Aim of the task —
Check every line of the material below for the string "dimensions", and return the ones that have it.

========================================

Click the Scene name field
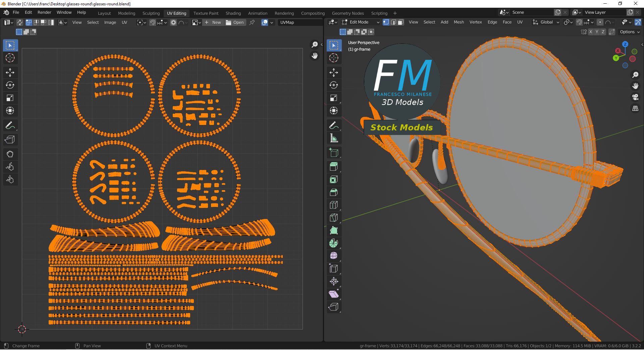 coord(531,12)

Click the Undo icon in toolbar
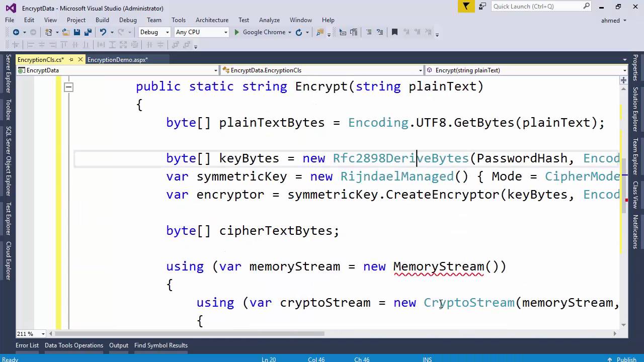[x=103, y=32]
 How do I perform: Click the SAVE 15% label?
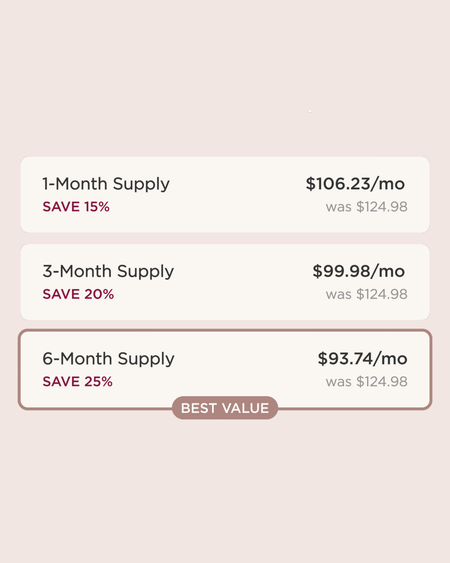tap(76, 207)
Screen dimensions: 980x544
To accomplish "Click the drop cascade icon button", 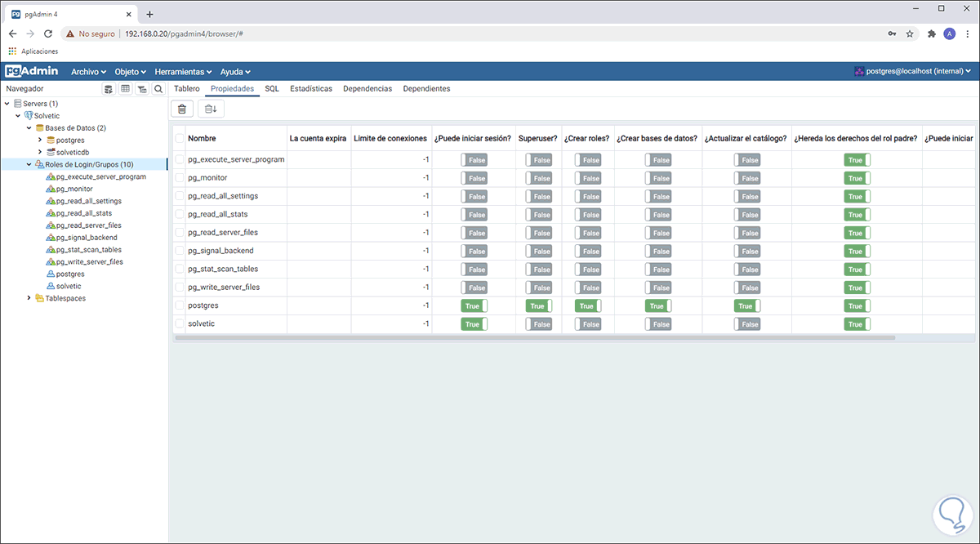I will coord(211,109).
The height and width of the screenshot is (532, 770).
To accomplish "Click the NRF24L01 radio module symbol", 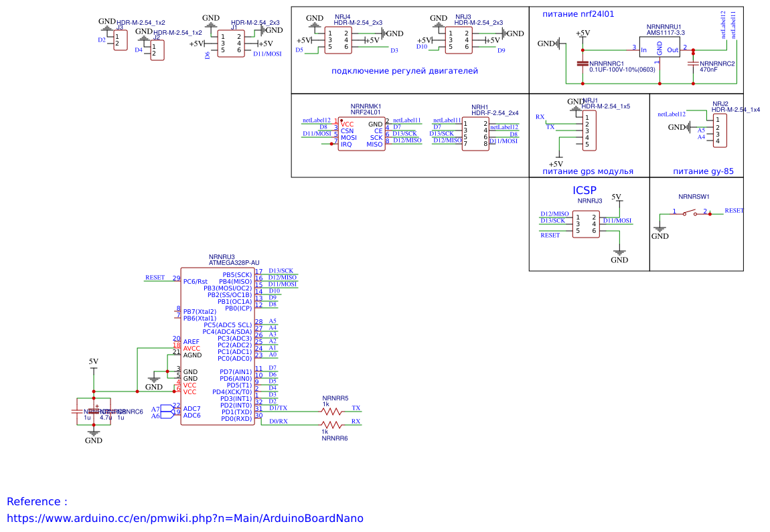I will pyautogui.click(x=361, y=134).
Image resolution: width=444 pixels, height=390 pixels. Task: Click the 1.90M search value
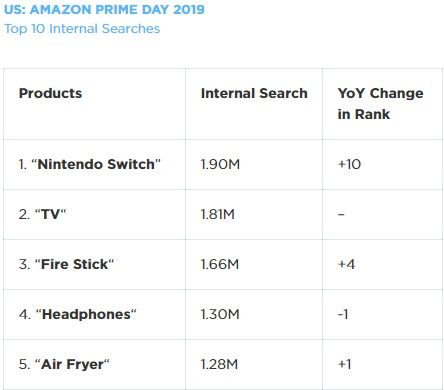pos(220,164)
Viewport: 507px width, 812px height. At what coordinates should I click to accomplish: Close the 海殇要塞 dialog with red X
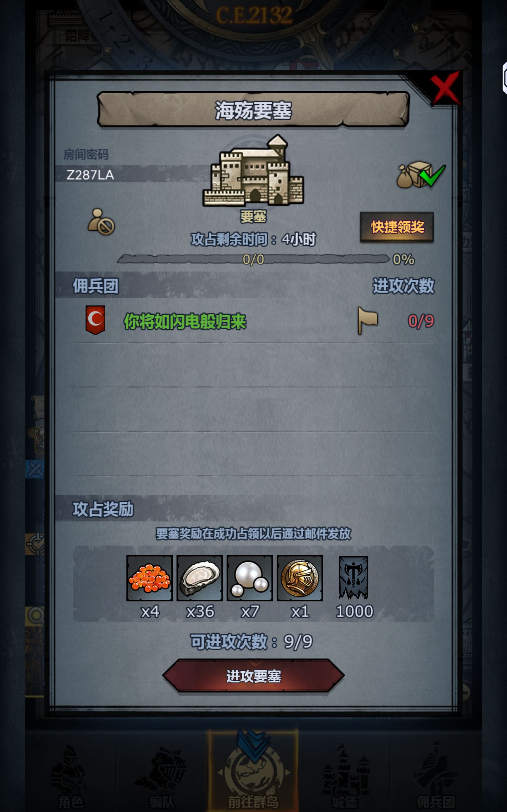click(445, 89)
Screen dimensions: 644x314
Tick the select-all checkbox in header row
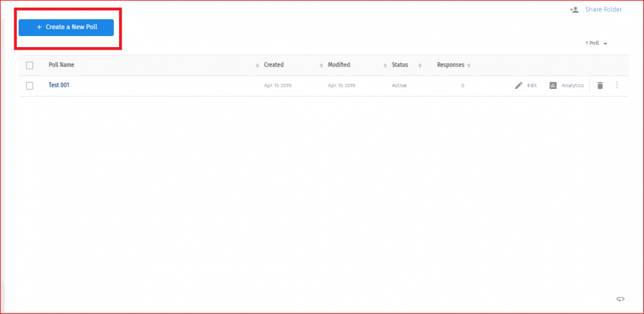coord(30,65)
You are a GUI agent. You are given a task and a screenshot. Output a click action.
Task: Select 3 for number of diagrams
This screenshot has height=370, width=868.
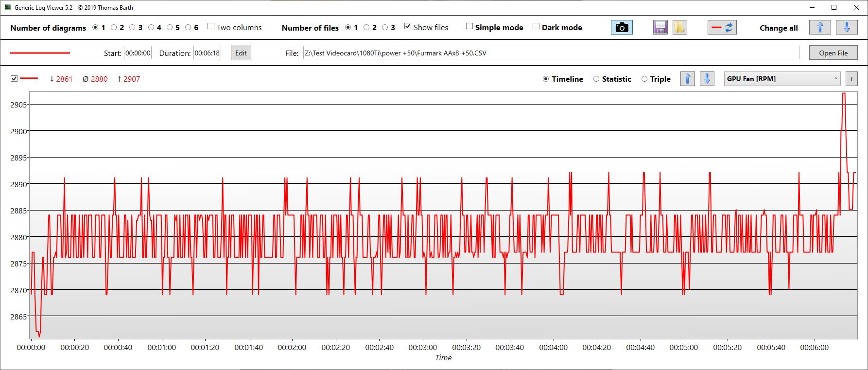(x=132, y=28)

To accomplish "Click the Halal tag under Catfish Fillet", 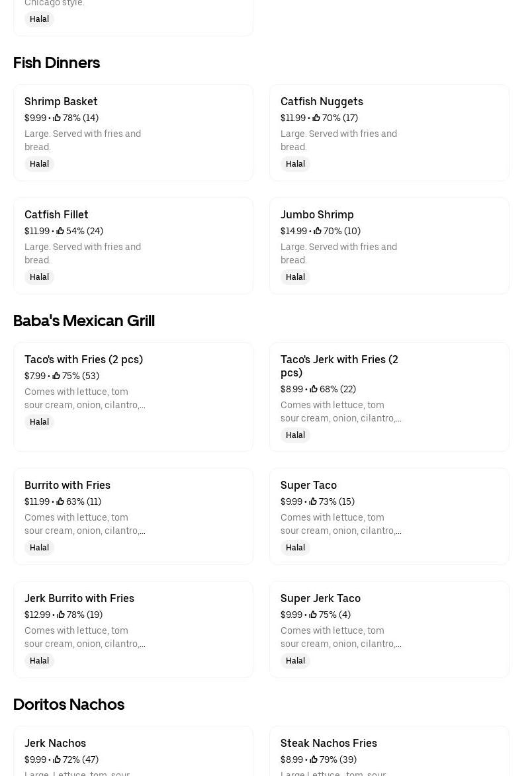I will [x=39, y=277].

========================================

Exercise result —
Screen dimensions: 980x544
Screen dimensions: 644x314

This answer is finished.